Her sighs were not for him; to her he was
Even as a brother, but no more; 'twas much,
For brotherless she was, save in the name
Her infant friendship had bestowed on him,
Herself the solitary scion left
Of a time-honored race.
"Even now she loved another,
And on the summit of that hill she stood
Looking afar, if yet her lover's steed
Kept pace with her expectancy and flew."

That lover, soon after, became the husband of Mary Chaworth. It is not for us to speculate wherefore Destiny entangled the threads in that web of existence which originally seemed to have woven the fates of Byron and Mary Chaworth together. We are ignorant of spiritual laws, and know little of the origin whence come those strange attractions, mind to mind, heart to heart, which make or mar the life-experiences of us all.

Had events been ordered otherwise, Byron might have been a better and happier man, but the world would never have received the gift of "Childe Harold." Alas, that the soul must be ploughed and harrowed, and the precious seed trodden in, before it can give forth its fairest-flowers or its immortal fruit!

When we had last heard of Annesley Hall, it was ruinous and desolate, and we knew not in what condition it might now be found. Passing through an avenue of ancient oaks, the road winds down to an old picturesque gate-house, and, leaving the carriage, we walked onward. Looking through the arch of entrance, we saw as in a picture, nay, as in the poet's dream, "the venerable mansion," sitting quietly in autumn sunshine on its old terrace. To gray walls and peaks clung a climbing plant, its leaves red with touch of frost, contrasting deliciously with green ivy, and putting a bit of color into darker hues of stone-work. As we passed beyond the gate, we saw that the mansion had been, restored and repaired by careful hands guided by tasteful eyes and loving hearts. Above the hall-door was a bay-window, which instinct told us belonged to the "antique oratory," but we walked onward to the terrace, with its stone balustrade, inclosing a bright flower-garden. On the other side of the house stretches the lawn and park, with deer feeding quietly in the distance. No human form appeared; all was silent and peaceful. We walked thoughtfully on the old terrace, recalling the images of the poet and the Lady of Annesley; but looking up at the ancient sun-dial on one of the gables, we perceived that its shadow fell deeper and deeper with the declining day, telling us, as it had told many before, how time waited not, and reminding us that we, also were travellers. Passing again round the mansion, and casting a wistful look within, we saw a woman sitting at a low window, sorting fruit. We approached, and asked if strangers were permitted to see the Hall. She replied gently, that it was not "a show-house." We pleaded our cause successfully, however, when we told her how the thought of Mary Chaworth had led us here from a distant land. If the owners of Annesley knew that once an exception was made to a general rule, we trust they also believed that the visitors were not actuated by an idle curiosity.

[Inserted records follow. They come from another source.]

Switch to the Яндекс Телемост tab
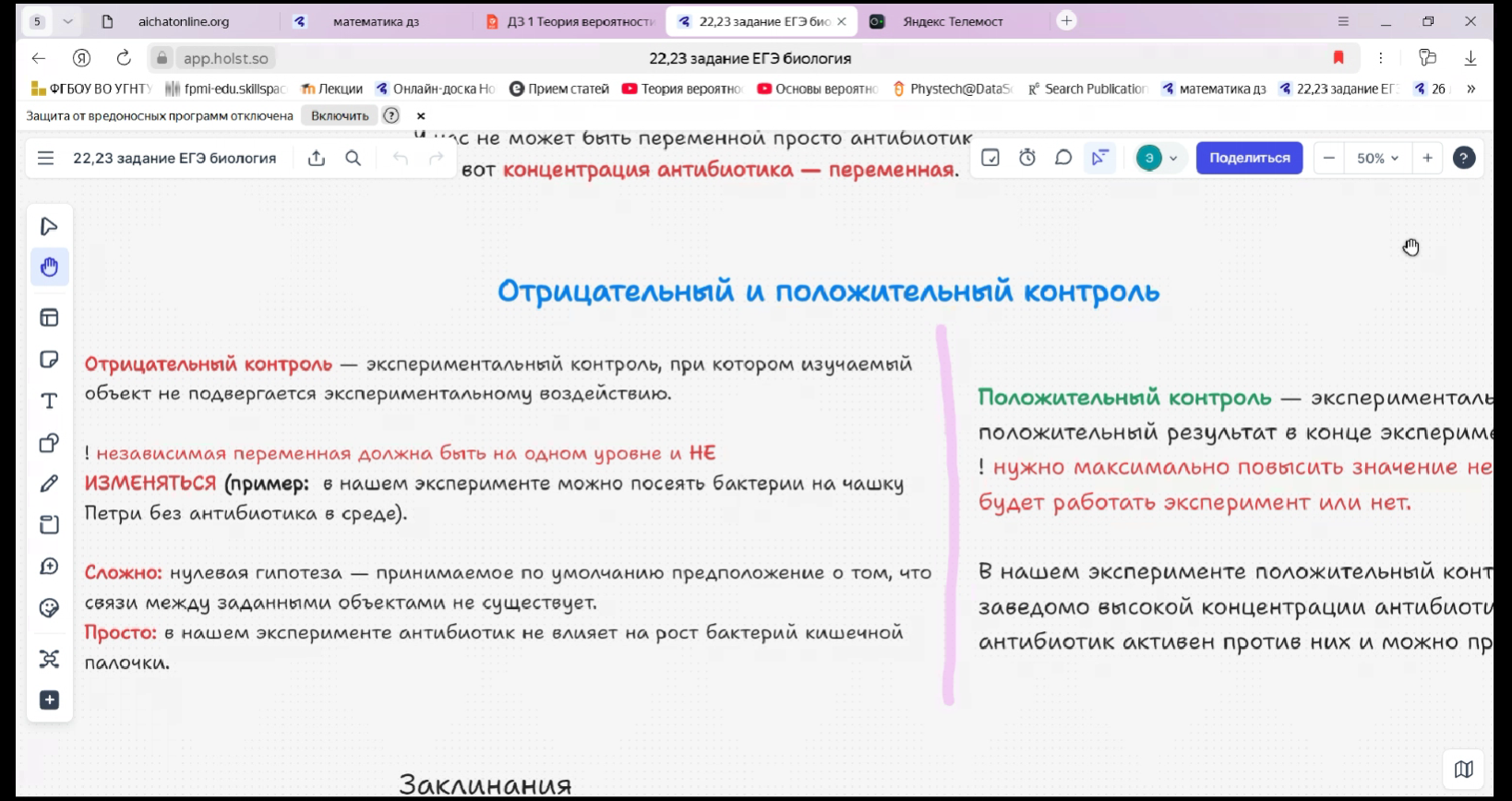Image resolution: width=1512 pixels, height=801 pixels. click(953, 21)
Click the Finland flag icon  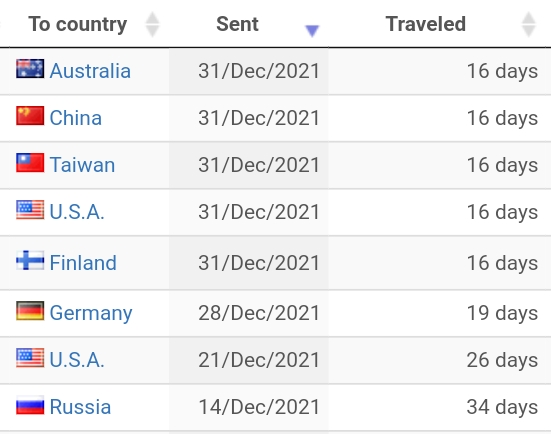click(x=30, y=260)
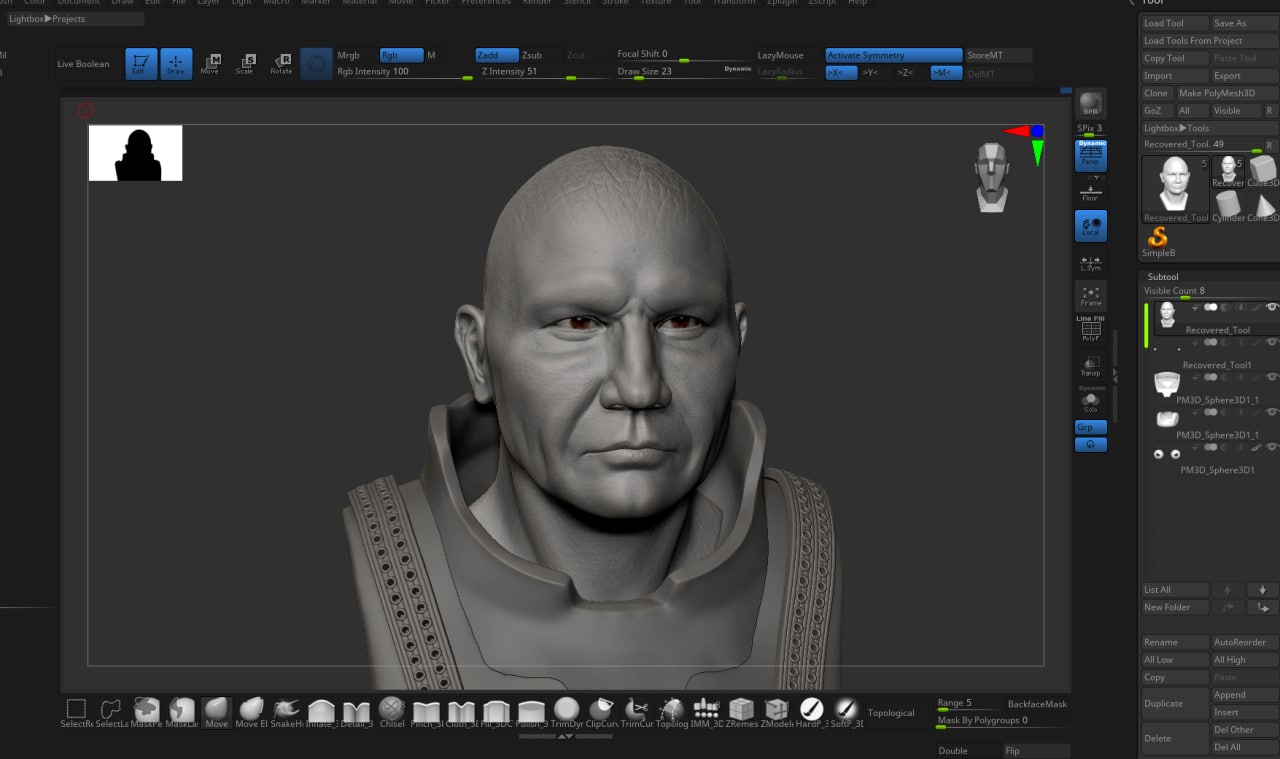Image resolution: width=1280 pixels, height=759 pixels.
Task: Select the Move brush icon
Action: pos(217,712)
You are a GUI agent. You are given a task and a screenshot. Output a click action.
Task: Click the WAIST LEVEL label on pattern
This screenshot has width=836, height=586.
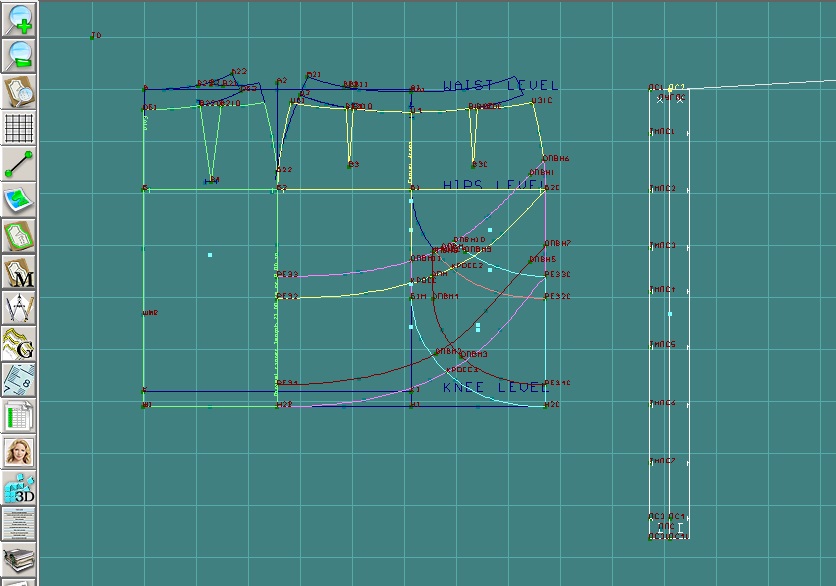(x=500, y=87)
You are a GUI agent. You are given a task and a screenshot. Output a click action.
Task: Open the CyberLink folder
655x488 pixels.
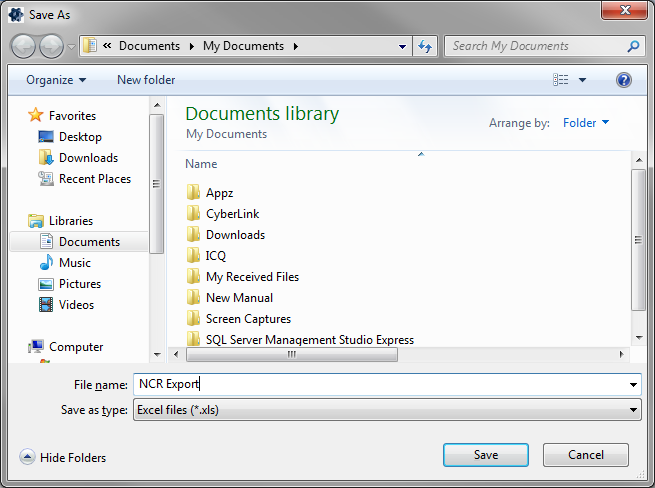click(231, 214)
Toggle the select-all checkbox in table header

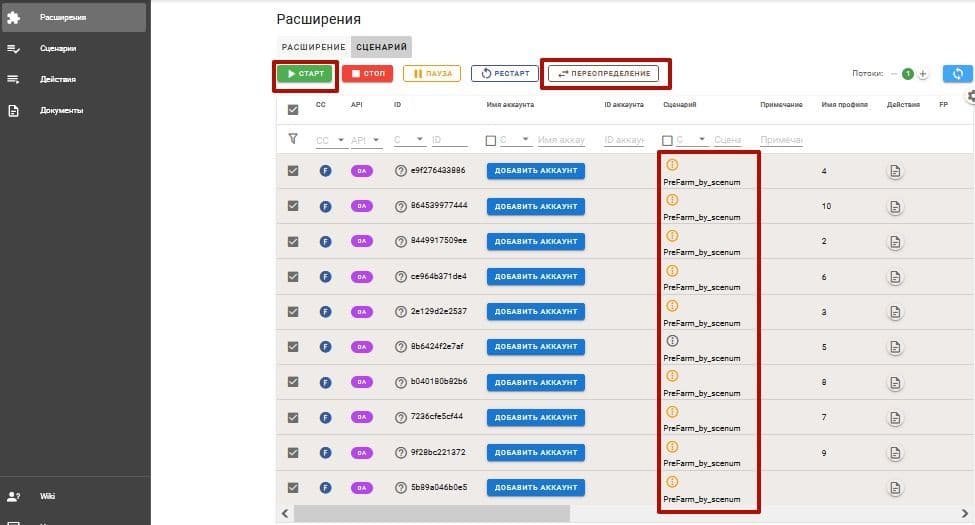[x=293, y=110]
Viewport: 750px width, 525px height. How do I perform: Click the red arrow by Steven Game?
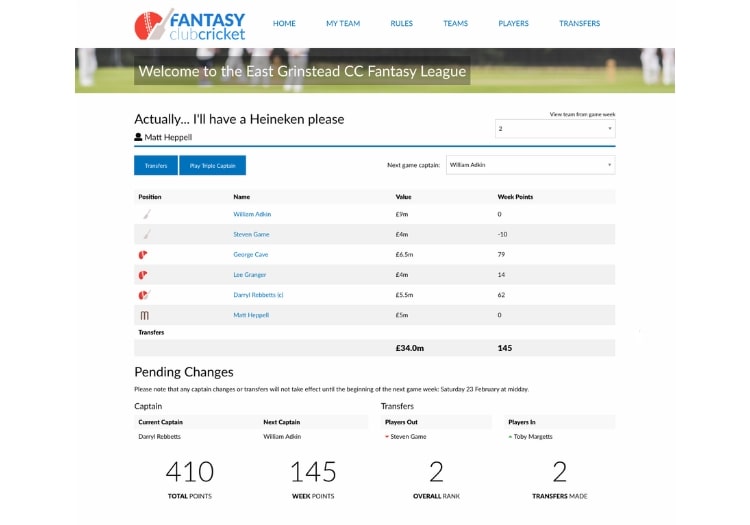click(x=386, y=437)
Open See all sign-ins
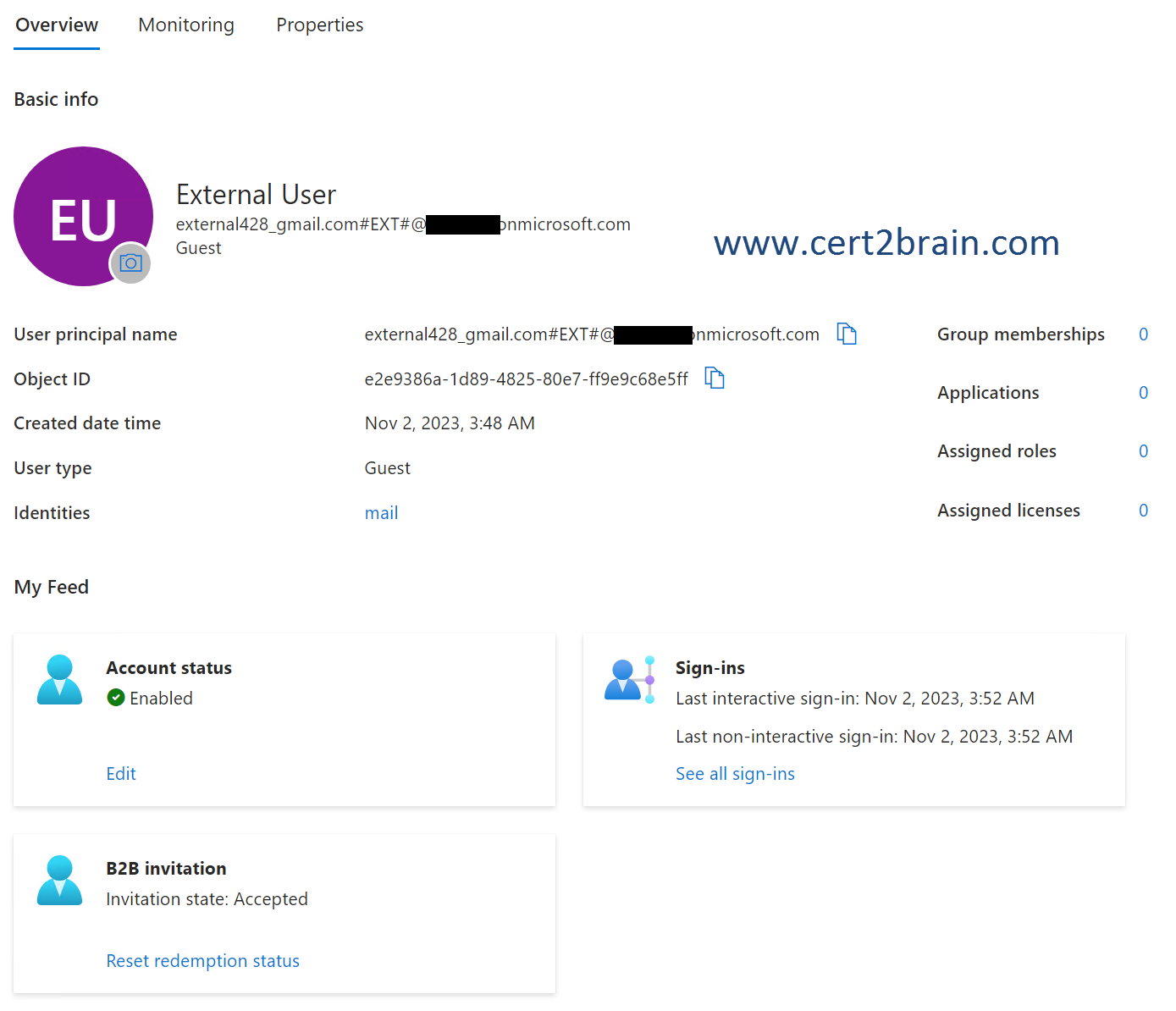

Our request being granted, our guide laid aside her plums, and with a kind hand admitted us into the entrance-hall. It was low and venerable, with family-portraits on the walls, among them that of the Mr. Chaworth whom the "wicked Lord Byron" of other days shot in a duel. From the hall we entered the modern part of the house, harmoniously blended with the older portion of the building. In the drawing-room, two noble portraits by Sir Joshua Reynolds arrested our attention. The lady (as Miss Burney tells us in her journal) was a beauty and a belle of Sir Joshua's time, and the painter has done justice to his subject, who is drawn at full length, feeding an eagle,—a spirited, splendid woman, who looks down from the canvas with bright, triumphant eyes. In the next apartment we were shown a portrait which touched deeper chords in our heart. It was a likeness of Mary Chaworth in miniature, representing a mature and beautiful woman.

"Upon her face there was a tint of grief,
The settled shadow of an inward strife,
And an unquiet drooping of the eye,
As if its lids were charged with unshed tears."